Cai Chuchuan 蔡楚川

Personal information
- Date of birth: December 15, 1983 (age 42)
- Place of birth: Wuhan, Hubei, China
- Height: 1.82 m (6 ft 0 in)
- Position: Midfielder

Team information
- Current team: Zhejiang FC (assistant coach)

Senior career*
- Years: Team / Apps / (Gls)
- 2001–2004: Wuhan Yaqi
- 2005–2010: Zhejiang Greentown / 76 / (13)
- 2012: Hangzhou Greentown / 0 / (0)
- 2013–2014: Tianjin Songjiang / 31 / (1)
- 2014: → Guizhou Zhicheng (loan) / 10 / (2)
- 2015–2018: Lijiang Jiayunhao / 64 / (3)

Managerial career
- 2023–: Zhejiang FC (assistant)

= Cai Chuchuan =

Chinese footballer

Cai Chuchuan (蔡楚川; born December 15, 1983, in Wuhan) is a former Chinese football player.

==Club career==

===Wuhan Yaqi===
Cai started his football career with the Wuhan Yaqi youth team where in 2000 he was considered good enough to be part of the youth team that went to Bulgaria to study abroad for more than a year where during his time studying in Europe he progressed significantly with his soccer technique. By the end of the year he graduated to the Wuhan Yaqi senior team where he continued to play for them for several seasons before he was loaned out to second-tier club Zhejiang Greentown at the beginning of the 2005 season.

===Zhejiang Greentown===
After a successful loan period at Zhejiang Greentown which saw them just miss out on promotion to the Chinese Super League, Cai was allowed to move permanently to Zhejiang Greentown at the beginning of the 2006 season. The 2006 season was to prove very successful for him as Zhejiang Greentown were promoted to the Chinese Super League after coming runners-up within the division. The following season Cai would be part of the squad that eventually ended the Chinese Super League 2007 season finishing eleventh. By the 2008 Chinese Super League season Cai would be an integral member of the team and would personally have his best season with the club when he would score six goals in twenty-two appearances. The next season saw him personally continue his good form by making a further twenty-eight appearances and five goals from midfield, however this wasn't enough for the club as they struggled throughout the whole season. In a bid to reverse the club's fortunes they brought in a new manager in Wu Jingui who brought in a whole host of new players in the 2010 Chinese Super League, particularly former Chinese international Li Yan who replaced him in midfield, nevertheless he still played his part aiding the team to their best league finish of fourth and a chance to play in the AFC Champions League.

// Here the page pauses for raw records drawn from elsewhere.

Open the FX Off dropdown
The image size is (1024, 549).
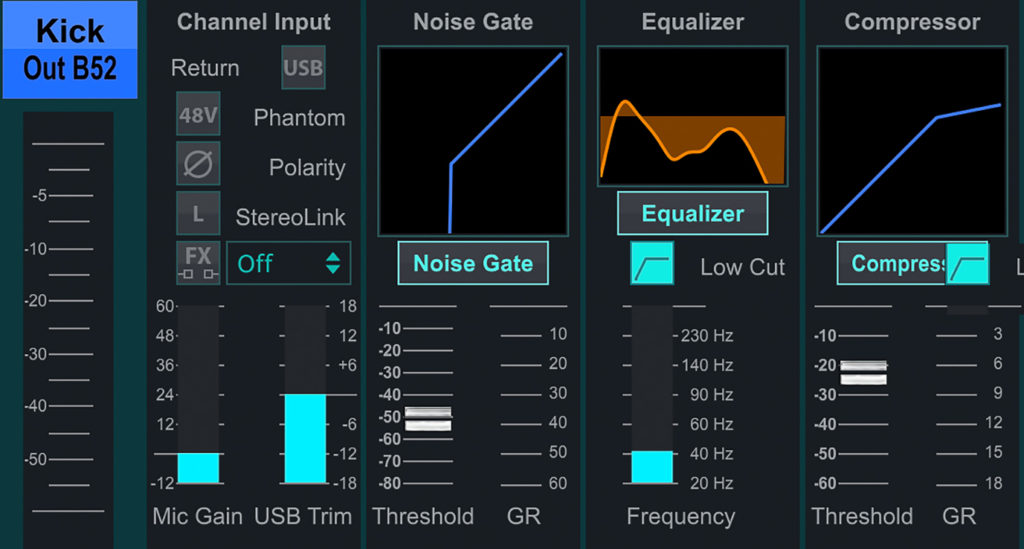pyautogui.click(x=288, y=263)
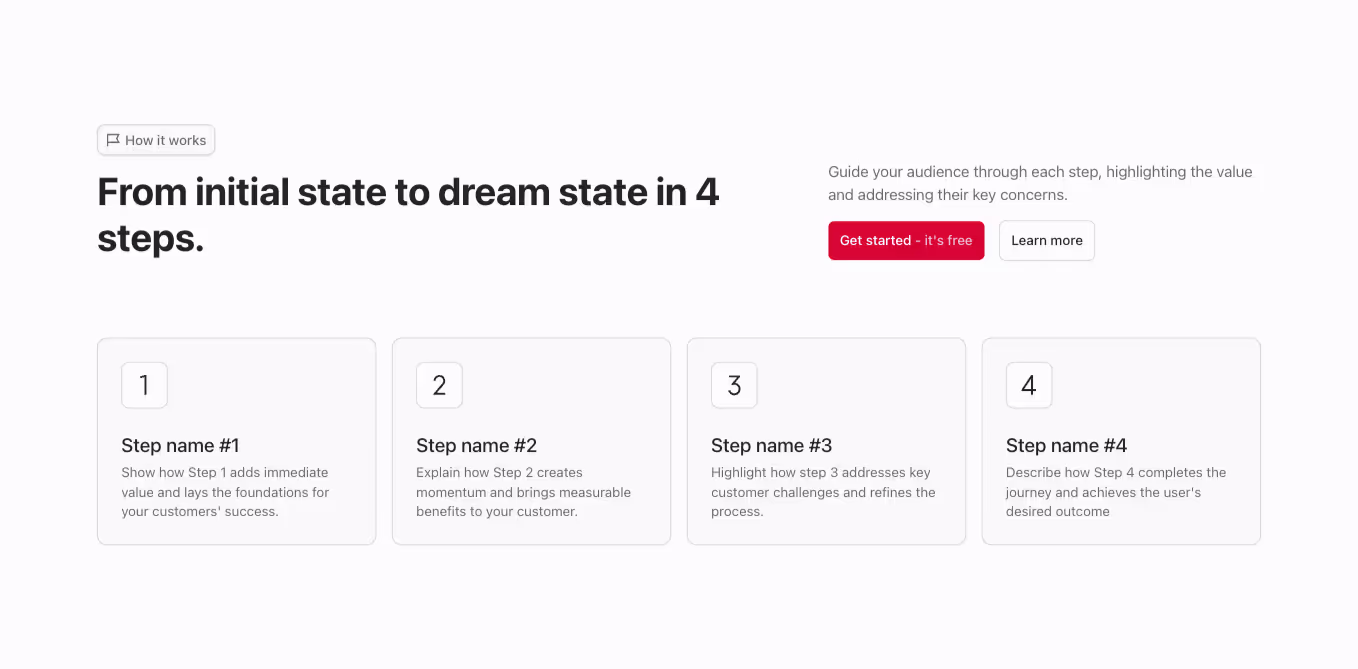Select the number 3 icon on the third step card

734,385
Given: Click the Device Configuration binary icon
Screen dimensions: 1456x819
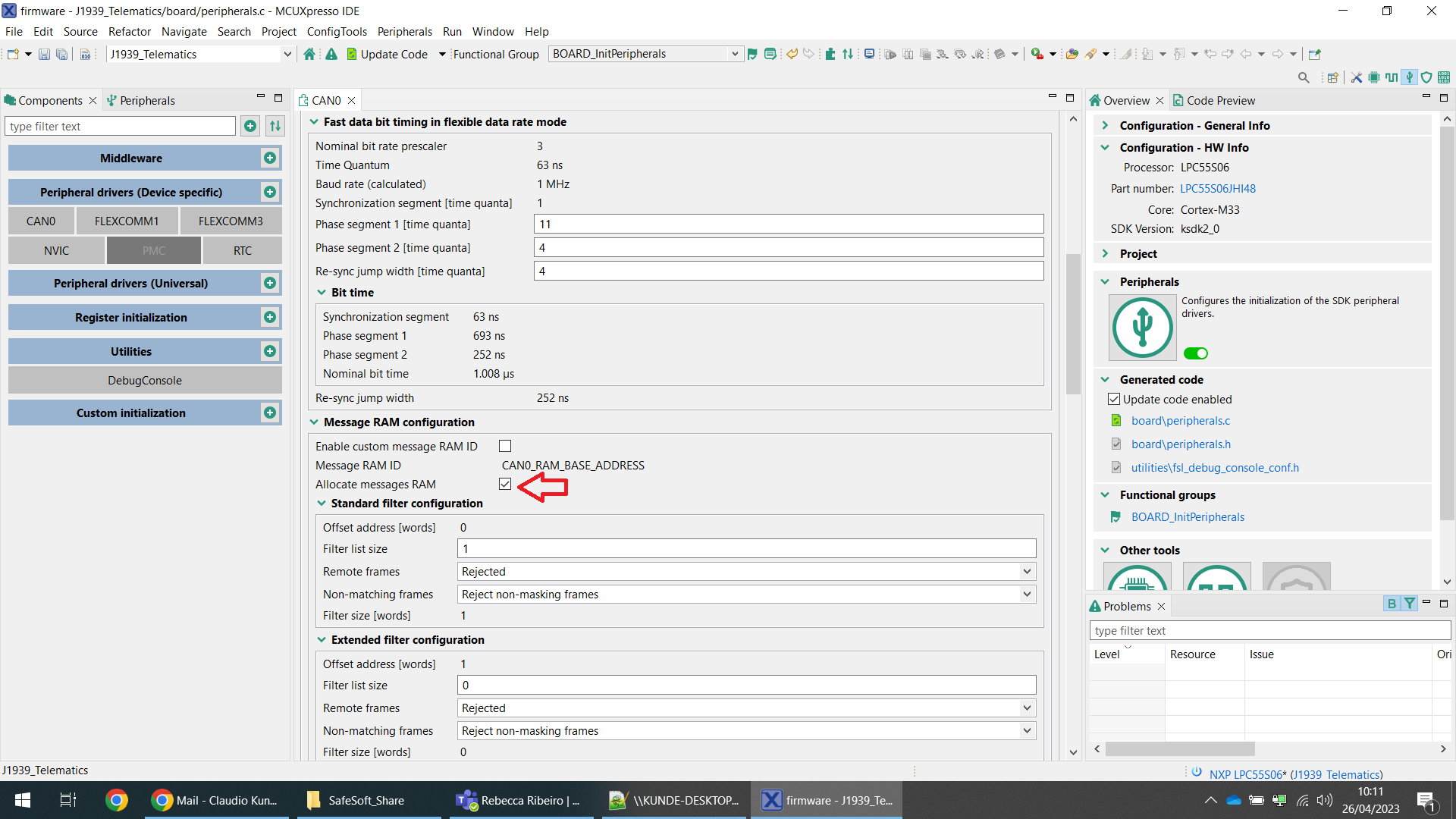Looking at the screenshot, I should [1444, 77].
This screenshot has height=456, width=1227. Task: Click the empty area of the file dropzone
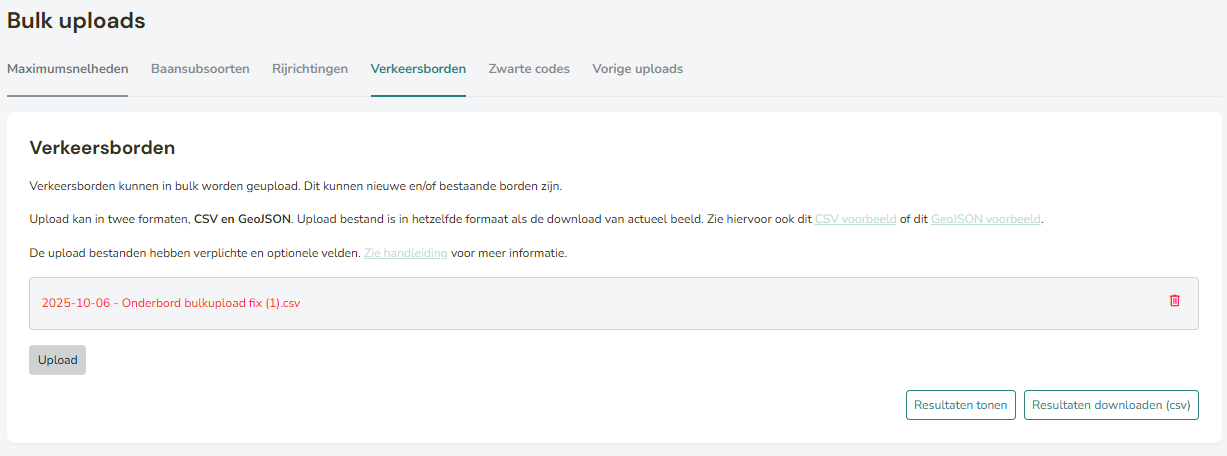(x=700, y=303)
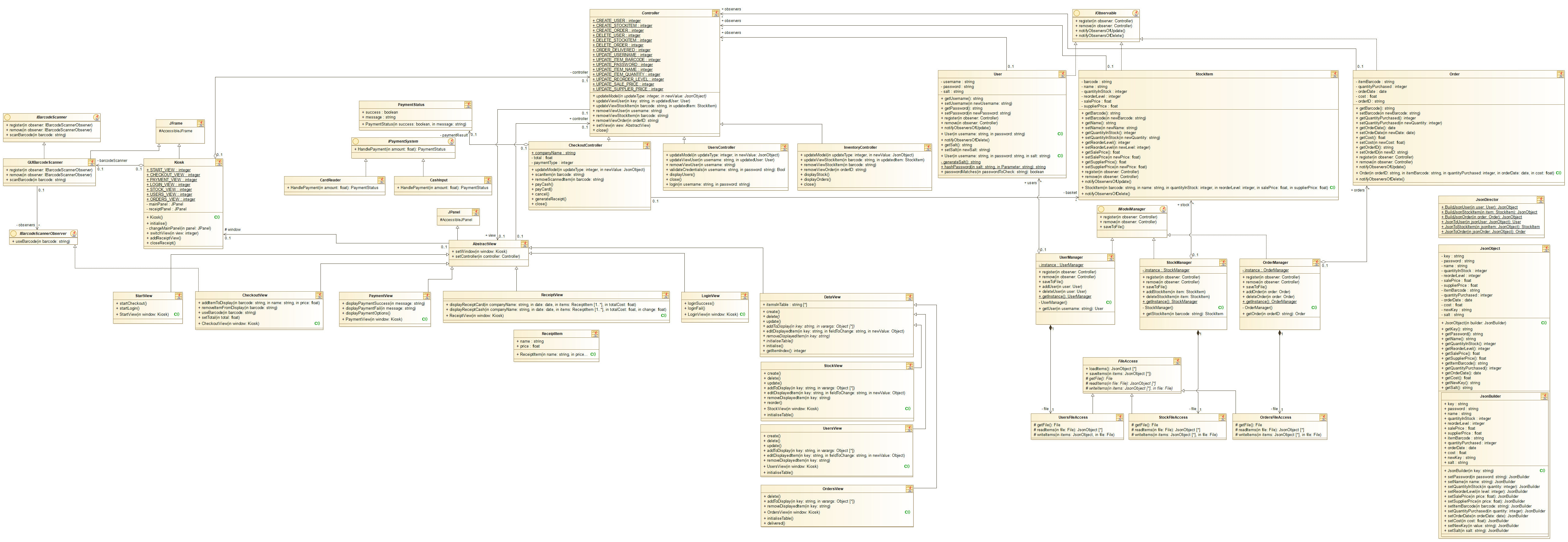
Task: Click the green constructor marker beside Kiosk()
Action: coord(217,217)
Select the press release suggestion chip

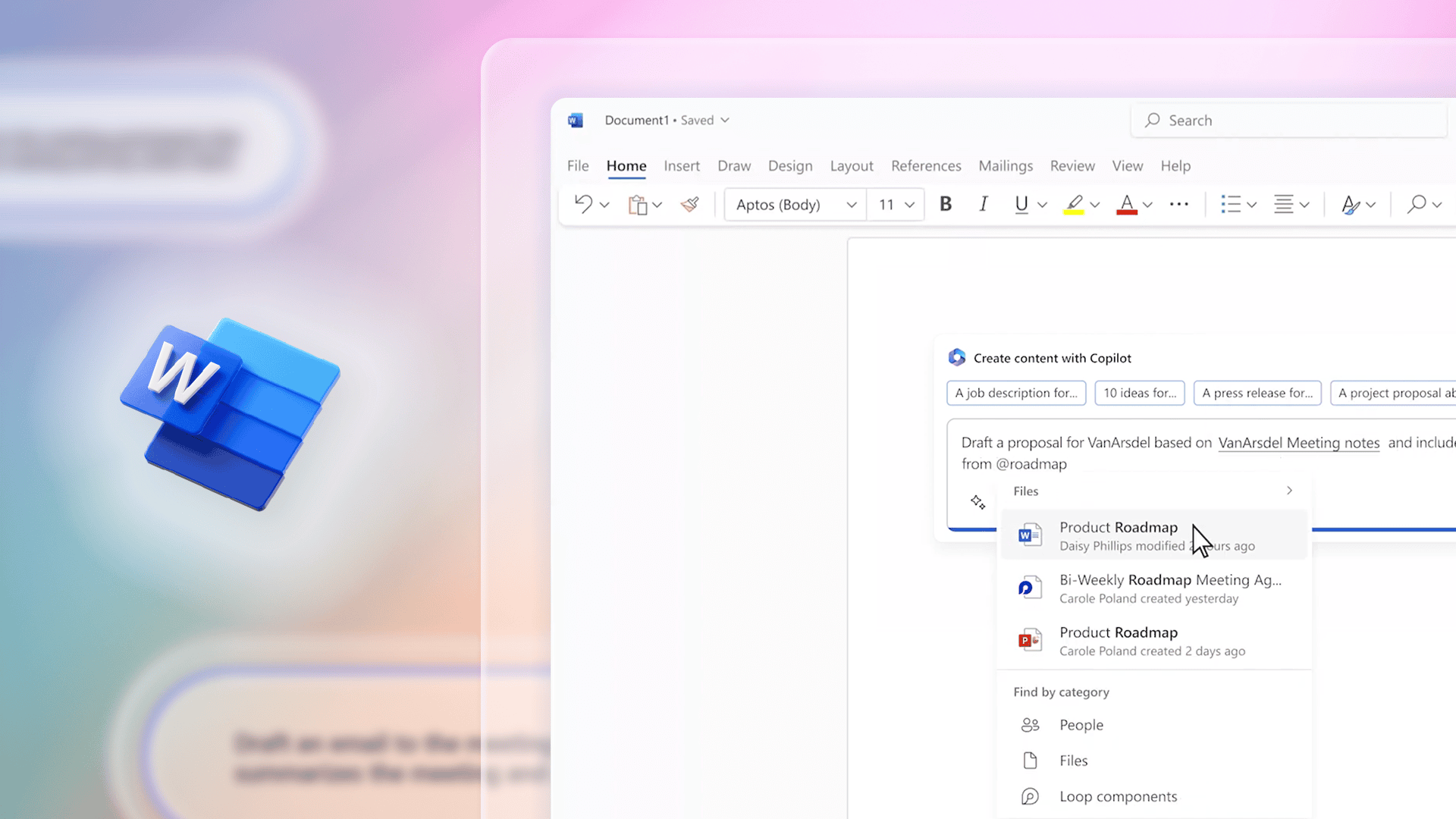coord(1257,393)
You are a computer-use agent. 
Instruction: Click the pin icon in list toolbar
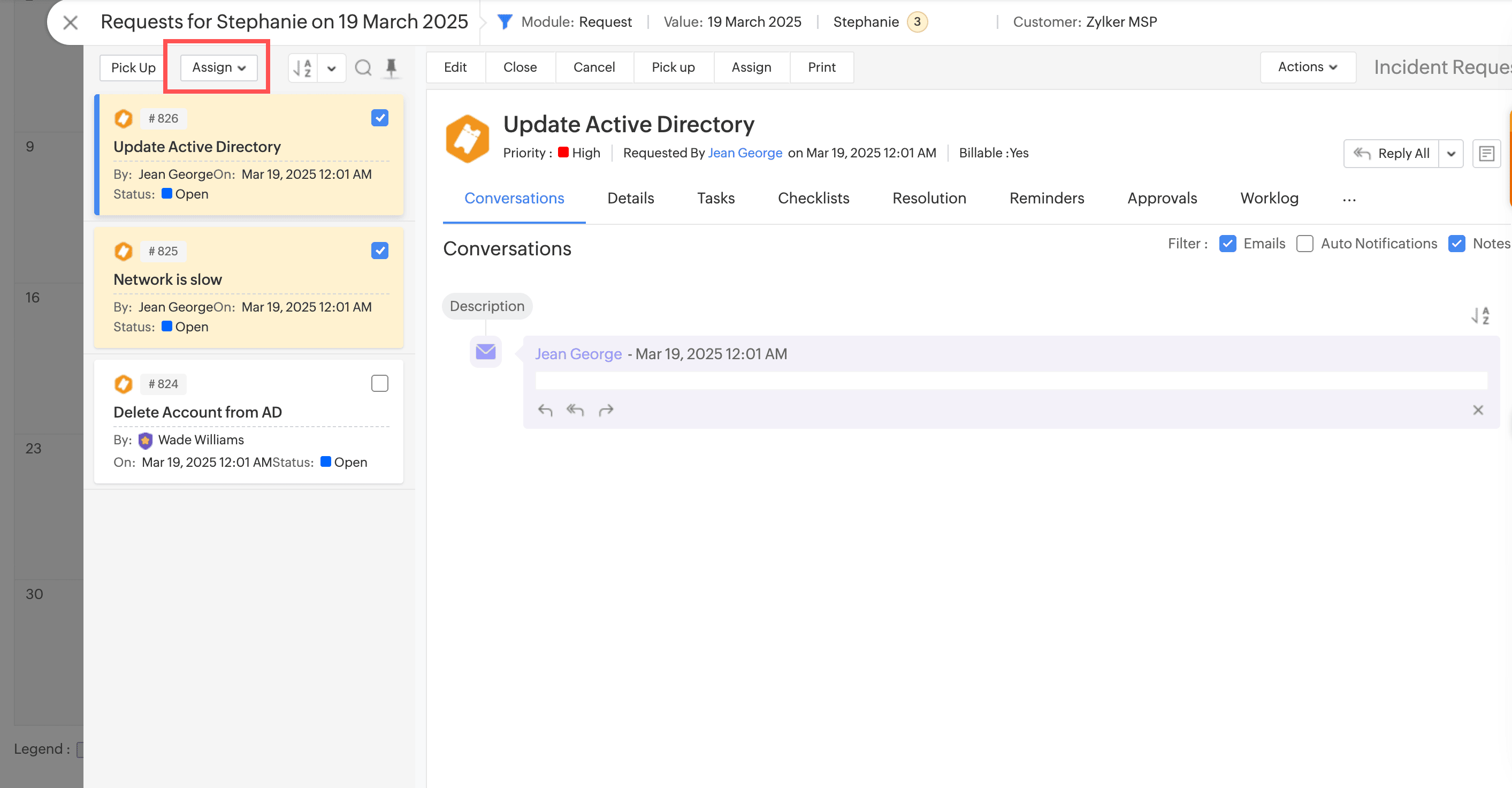tap(391, 68)
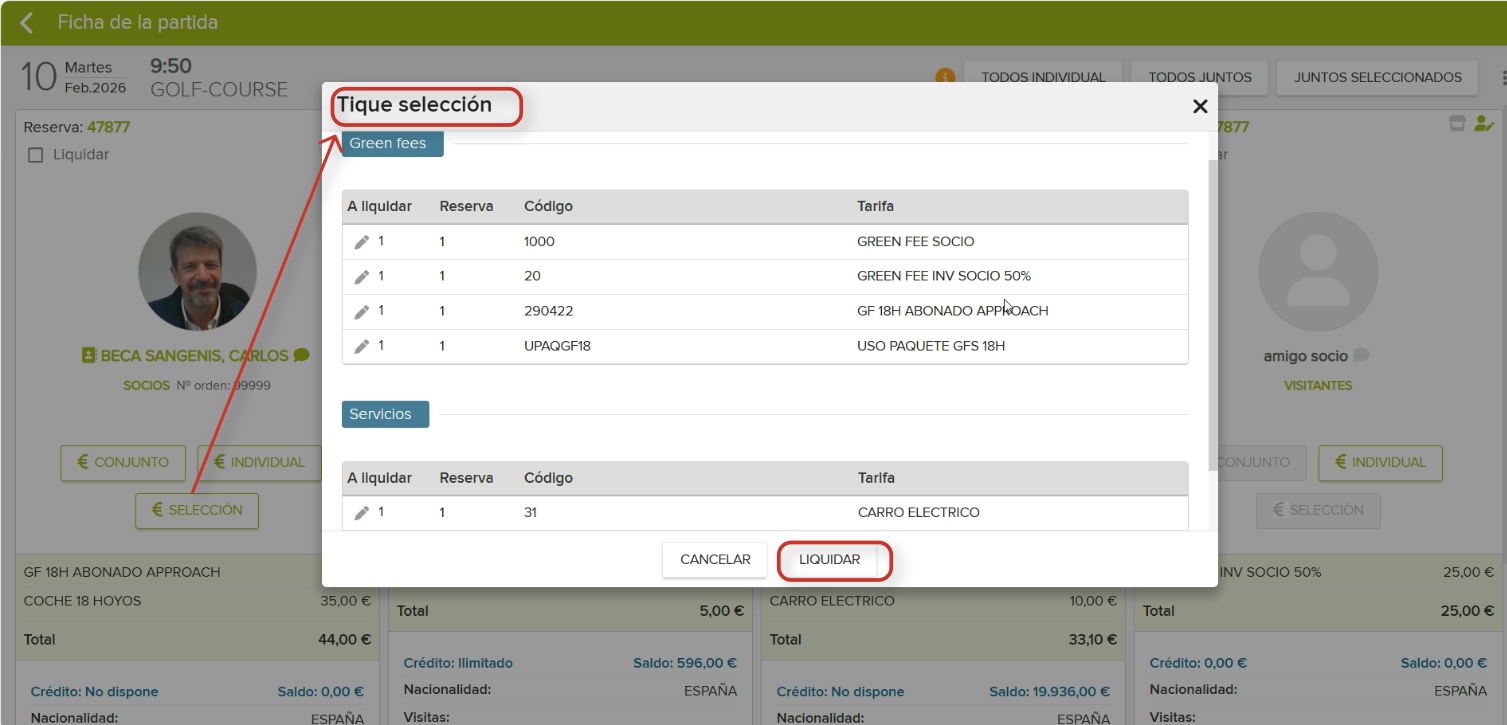The height and width of the screenshot is (725, 1507).
Task: Click the JUNTOS SELECCIONADOS button
Action: (x=1377, y=77)
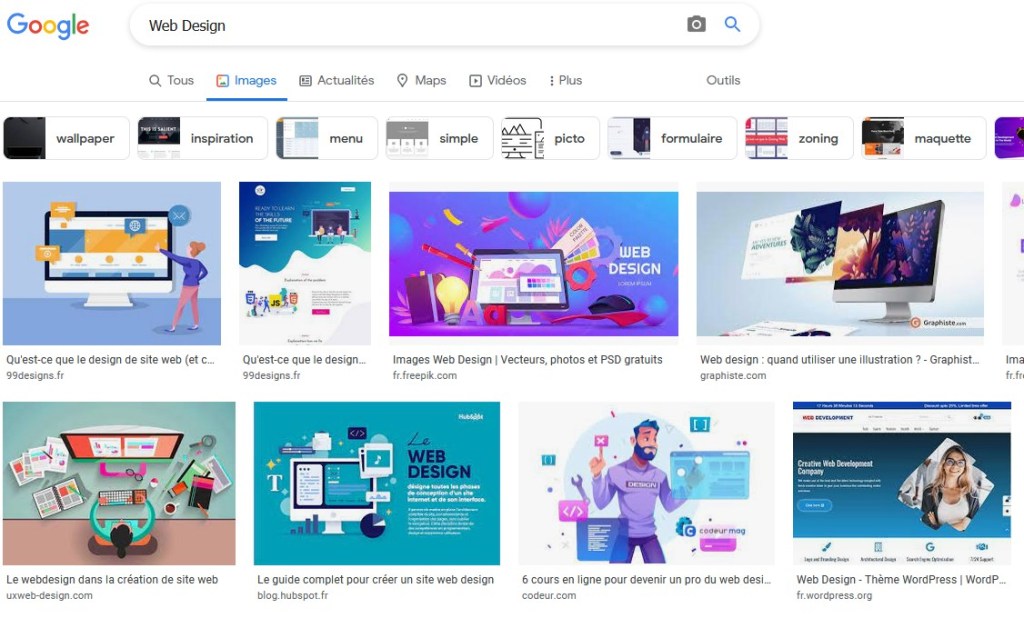
Task: Click the Google logo
Action: [x=48, y=26]
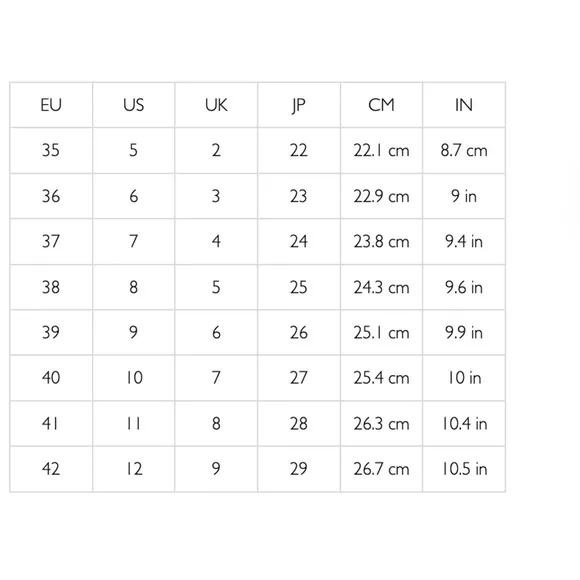Select EU size 35 cell
The image size is (580, 580).
[x=51, y=151]
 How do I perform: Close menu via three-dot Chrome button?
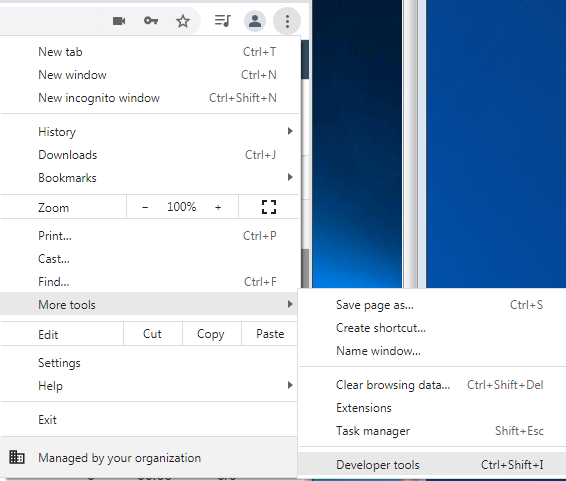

Before the start of the 2011 league season his club believed they had enough cover in midfield and allowed Cai to leave the club. For the whole season Cai would be a free agent, however at the start 2012 Chinese Super League season he had the chance to join his old club Zhejiang Greentown who had now renamed themselves Hangzhou Greentown. Half-way through the league season his club decided that to gain more playing time he would be loaned out to third-tier club for the rest of the season.